Union Finance Minister Nirmala Sitharaman launched the Goods and Services Tax Appellate Tribunal (GSTAT) in New Delhi on 24 September 2025. GSTAT is a specialised and independent appellate mechanism for resolving disputes under the GST system. It has a Principal Bench in New Delhi and 31 State Benches across 45 locations, which reduces the need for taxpayers to move directly to High Courts in such cases.

In tax administration and judicial institutions, GSTAT matters because it brings tax disputes to a dedicated appellate forum. GSTAT has been constituted to hear appeals against orders passed by GST Appellate or Revisional Authorities. Its static-GK connection comes from section 109 of the Central Goods and Services Tax Act, 2017, along with sections 107 and 108 on the appellate and revisional order chain. In prelims, the likely focus is the institution, bench structure, location count and portal-based services. In mains, it can be used as an example of tax reform, ease of doing business, cooperative federalism and institutional capacity in dispute resolution.

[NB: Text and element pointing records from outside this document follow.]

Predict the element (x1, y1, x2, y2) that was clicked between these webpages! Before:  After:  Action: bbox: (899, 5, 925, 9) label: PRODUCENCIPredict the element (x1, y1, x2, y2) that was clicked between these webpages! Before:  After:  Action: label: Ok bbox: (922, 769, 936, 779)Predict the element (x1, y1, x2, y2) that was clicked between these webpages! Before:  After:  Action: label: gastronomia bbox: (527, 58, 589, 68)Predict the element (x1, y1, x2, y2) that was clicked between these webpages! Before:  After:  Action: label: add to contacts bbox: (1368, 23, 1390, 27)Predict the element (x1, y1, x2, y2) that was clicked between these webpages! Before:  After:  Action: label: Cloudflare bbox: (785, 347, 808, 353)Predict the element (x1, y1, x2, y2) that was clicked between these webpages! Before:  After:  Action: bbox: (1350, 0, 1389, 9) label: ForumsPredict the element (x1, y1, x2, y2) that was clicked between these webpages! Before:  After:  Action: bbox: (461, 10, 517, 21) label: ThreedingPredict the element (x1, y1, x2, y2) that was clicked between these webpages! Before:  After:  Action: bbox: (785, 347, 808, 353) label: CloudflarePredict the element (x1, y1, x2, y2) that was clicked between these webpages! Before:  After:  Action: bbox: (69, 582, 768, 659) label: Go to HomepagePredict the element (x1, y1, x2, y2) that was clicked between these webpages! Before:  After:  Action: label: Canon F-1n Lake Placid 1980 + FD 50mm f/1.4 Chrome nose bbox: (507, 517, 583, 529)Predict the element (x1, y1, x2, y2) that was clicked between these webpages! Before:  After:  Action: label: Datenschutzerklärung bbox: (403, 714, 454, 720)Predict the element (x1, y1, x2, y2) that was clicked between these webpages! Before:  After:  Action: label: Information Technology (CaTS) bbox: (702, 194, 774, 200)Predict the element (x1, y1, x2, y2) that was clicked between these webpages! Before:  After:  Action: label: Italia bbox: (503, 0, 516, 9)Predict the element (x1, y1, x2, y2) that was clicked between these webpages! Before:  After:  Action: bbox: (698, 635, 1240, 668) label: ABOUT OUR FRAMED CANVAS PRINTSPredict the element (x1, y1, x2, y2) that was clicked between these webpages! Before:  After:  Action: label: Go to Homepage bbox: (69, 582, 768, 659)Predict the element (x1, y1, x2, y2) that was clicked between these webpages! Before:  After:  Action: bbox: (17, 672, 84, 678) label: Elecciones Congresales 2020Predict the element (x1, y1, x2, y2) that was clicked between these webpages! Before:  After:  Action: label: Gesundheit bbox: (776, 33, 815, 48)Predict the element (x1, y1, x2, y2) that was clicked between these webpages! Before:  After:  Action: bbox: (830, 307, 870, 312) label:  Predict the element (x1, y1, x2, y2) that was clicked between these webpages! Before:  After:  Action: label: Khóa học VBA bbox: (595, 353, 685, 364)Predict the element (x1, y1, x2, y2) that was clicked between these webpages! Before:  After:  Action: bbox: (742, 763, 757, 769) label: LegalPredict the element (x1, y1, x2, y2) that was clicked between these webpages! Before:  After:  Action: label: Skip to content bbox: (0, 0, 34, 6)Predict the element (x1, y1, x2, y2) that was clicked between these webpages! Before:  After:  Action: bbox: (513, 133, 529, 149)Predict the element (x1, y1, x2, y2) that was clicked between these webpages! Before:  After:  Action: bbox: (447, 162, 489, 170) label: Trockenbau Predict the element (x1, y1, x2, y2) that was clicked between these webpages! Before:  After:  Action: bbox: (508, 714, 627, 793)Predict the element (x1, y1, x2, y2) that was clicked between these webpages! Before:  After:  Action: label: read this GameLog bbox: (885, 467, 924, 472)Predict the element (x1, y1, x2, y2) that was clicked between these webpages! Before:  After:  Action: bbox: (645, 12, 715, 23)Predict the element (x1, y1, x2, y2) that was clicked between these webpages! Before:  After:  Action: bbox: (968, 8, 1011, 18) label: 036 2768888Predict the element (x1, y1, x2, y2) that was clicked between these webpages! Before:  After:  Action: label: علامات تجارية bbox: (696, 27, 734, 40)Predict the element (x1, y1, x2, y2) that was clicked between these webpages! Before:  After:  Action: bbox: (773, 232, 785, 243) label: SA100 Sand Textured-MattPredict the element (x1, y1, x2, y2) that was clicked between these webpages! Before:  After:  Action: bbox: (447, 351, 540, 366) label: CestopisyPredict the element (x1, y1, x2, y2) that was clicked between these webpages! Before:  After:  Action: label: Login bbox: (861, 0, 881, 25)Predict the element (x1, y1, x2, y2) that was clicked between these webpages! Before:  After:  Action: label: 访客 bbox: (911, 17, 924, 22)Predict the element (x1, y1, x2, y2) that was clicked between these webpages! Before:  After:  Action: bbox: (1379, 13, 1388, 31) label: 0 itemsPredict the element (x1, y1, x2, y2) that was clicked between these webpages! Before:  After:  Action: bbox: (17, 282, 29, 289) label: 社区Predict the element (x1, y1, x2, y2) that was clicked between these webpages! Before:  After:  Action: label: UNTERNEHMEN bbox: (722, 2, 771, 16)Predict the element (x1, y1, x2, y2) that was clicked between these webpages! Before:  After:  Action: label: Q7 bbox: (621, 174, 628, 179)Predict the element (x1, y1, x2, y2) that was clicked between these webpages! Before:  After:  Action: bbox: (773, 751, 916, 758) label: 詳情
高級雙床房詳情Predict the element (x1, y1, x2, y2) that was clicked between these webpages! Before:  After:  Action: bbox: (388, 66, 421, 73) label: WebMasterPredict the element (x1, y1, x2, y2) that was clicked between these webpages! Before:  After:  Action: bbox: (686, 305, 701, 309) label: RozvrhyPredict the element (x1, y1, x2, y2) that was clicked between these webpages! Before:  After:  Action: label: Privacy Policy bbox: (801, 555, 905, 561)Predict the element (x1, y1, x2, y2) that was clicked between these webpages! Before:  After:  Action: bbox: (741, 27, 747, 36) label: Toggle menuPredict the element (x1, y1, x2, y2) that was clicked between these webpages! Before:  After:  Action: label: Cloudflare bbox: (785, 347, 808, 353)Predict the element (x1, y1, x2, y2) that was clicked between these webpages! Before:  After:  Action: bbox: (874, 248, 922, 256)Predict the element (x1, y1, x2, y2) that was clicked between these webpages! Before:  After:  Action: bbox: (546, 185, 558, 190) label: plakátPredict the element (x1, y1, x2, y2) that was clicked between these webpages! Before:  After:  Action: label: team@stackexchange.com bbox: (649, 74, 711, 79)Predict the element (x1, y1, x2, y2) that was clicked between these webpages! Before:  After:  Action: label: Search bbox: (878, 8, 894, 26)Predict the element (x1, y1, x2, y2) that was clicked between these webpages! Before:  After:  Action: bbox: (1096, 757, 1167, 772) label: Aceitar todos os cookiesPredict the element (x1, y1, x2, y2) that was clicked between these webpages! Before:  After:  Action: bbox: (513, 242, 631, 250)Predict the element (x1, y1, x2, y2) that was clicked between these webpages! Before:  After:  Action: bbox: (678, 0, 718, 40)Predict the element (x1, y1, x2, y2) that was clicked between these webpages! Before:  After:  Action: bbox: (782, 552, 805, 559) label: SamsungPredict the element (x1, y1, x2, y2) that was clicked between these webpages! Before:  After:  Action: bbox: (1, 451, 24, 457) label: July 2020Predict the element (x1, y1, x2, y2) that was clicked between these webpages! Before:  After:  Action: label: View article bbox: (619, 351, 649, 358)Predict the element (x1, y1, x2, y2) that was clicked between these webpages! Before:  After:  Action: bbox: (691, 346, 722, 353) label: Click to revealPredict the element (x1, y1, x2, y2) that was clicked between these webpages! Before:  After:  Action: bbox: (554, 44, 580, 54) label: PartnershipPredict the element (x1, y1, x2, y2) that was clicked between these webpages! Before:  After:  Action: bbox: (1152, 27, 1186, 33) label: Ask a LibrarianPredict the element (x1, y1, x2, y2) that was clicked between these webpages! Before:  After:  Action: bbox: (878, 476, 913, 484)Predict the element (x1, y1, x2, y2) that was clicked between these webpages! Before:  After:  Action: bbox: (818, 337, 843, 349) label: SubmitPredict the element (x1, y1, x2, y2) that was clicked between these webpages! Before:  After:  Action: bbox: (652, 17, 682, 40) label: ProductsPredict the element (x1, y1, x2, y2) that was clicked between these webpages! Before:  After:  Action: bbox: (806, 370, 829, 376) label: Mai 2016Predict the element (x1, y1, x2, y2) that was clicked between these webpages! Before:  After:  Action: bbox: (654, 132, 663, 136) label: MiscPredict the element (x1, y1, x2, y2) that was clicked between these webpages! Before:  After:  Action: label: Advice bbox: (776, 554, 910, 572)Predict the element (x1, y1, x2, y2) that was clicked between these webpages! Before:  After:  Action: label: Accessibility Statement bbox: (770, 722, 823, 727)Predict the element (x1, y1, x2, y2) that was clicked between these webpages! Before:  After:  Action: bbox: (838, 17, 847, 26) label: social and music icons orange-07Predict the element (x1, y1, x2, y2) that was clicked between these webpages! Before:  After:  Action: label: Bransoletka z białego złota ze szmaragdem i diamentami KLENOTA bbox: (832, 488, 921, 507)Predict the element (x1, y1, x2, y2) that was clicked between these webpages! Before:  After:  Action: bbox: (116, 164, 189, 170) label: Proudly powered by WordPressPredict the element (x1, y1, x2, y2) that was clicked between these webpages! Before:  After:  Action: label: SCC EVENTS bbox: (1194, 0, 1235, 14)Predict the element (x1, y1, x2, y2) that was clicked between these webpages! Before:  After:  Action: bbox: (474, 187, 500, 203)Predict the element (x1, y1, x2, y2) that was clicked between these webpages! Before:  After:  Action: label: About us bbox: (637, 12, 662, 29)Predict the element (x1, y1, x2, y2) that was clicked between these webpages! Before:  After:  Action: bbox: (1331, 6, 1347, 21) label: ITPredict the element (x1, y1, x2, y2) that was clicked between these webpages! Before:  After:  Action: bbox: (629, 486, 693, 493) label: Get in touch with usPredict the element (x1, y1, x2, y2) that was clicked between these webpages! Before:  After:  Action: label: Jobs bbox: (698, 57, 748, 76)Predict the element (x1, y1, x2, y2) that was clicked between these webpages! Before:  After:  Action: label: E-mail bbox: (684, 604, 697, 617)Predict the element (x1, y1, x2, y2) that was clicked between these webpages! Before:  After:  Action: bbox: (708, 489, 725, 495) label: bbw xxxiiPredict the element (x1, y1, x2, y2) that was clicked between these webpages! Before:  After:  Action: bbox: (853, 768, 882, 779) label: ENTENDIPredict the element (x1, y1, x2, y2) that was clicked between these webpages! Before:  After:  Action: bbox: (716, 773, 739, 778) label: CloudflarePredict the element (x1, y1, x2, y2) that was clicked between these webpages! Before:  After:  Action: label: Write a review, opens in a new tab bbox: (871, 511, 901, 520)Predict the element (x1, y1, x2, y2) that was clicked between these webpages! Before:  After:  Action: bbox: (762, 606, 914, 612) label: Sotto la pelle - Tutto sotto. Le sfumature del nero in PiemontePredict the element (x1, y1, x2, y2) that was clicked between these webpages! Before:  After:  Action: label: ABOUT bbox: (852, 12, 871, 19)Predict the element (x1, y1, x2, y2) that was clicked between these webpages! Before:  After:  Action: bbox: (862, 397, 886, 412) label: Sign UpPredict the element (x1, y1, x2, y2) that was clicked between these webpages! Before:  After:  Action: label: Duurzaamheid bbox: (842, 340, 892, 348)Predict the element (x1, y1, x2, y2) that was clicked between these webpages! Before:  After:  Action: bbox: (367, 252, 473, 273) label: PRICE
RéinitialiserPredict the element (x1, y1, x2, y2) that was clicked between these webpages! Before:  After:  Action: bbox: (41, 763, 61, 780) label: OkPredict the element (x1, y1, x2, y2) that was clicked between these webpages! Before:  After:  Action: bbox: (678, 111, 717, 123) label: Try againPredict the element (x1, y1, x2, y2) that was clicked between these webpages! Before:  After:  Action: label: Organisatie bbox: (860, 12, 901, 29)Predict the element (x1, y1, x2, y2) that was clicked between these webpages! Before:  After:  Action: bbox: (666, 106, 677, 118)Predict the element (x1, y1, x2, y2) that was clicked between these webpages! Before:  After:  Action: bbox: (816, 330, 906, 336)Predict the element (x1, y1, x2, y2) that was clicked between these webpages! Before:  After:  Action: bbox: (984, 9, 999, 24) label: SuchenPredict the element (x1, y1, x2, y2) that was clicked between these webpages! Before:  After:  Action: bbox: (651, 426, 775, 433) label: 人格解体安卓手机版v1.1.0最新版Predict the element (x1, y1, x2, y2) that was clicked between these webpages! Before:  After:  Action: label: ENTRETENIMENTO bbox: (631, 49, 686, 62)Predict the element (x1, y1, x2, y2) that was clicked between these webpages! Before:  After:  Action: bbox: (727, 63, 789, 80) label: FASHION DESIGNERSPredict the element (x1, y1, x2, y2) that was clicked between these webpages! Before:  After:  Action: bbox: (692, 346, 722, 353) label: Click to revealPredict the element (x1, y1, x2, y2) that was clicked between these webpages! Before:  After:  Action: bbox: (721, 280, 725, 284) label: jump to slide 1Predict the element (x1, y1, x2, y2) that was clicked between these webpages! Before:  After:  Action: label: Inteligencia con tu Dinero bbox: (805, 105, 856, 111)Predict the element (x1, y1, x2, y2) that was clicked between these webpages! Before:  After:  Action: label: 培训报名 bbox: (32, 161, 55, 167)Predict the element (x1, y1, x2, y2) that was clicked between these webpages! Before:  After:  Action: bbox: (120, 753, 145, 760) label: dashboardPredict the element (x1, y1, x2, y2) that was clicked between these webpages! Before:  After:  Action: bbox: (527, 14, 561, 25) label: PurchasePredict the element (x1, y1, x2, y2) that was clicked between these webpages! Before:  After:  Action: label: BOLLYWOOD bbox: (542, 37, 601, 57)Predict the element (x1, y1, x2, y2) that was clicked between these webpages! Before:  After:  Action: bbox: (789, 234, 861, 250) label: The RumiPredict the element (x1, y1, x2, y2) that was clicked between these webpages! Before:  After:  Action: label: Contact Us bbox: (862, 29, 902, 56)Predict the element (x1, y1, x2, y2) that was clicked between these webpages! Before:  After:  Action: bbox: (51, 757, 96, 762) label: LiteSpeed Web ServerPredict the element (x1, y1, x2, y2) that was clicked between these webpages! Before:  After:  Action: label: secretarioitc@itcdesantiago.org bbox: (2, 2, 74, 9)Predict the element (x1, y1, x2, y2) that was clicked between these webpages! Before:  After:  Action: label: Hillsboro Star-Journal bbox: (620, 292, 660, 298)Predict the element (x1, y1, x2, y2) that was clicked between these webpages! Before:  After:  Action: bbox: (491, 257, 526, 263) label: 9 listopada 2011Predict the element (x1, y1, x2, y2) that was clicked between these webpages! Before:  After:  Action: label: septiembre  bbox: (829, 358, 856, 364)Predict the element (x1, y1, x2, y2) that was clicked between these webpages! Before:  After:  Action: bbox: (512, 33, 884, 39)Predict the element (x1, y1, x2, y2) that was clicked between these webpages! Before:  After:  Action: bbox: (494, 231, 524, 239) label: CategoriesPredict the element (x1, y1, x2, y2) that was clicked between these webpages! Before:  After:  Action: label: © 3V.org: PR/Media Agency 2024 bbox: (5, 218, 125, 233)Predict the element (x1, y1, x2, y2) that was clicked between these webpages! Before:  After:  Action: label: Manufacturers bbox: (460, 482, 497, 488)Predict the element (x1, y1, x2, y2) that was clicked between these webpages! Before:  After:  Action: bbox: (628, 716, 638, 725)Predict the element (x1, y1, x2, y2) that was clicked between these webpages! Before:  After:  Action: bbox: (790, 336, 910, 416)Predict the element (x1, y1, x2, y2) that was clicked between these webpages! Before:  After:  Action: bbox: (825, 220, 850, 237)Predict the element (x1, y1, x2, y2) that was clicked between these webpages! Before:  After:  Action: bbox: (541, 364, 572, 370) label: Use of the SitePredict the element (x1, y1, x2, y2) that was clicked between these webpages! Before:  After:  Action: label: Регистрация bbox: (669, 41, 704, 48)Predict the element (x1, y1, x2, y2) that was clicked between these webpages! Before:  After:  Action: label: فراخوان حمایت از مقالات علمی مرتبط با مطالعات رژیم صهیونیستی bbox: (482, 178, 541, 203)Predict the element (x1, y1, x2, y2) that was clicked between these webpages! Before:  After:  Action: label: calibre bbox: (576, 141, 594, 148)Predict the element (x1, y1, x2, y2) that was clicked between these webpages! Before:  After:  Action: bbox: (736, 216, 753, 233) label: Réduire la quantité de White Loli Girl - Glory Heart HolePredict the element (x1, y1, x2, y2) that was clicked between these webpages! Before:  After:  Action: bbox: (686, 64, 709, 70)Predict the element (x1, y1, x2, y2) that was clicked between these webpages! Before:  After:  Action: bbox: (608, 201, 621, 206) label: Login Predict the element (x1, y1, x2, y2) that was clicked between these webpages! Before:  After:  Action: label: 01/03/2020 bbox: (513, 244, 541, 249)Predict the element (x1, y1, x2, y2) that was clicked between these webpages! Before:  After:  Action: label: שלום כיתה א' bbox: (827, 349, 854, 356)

The digital design is a key feature of GSTAT. The e-Courts portal enables online appeal filing, case-status viewing and participation in digital hearings. The live portal supports e-filing, case management, document upload and hybrid-mode hearings. This can make the appeal process more transparent and orderly for taxpayers, legal practitioners and businesses. The bench composition, with judicial and technical members, also matters because GST disputes need both legal interpretation and tax-administration expertise.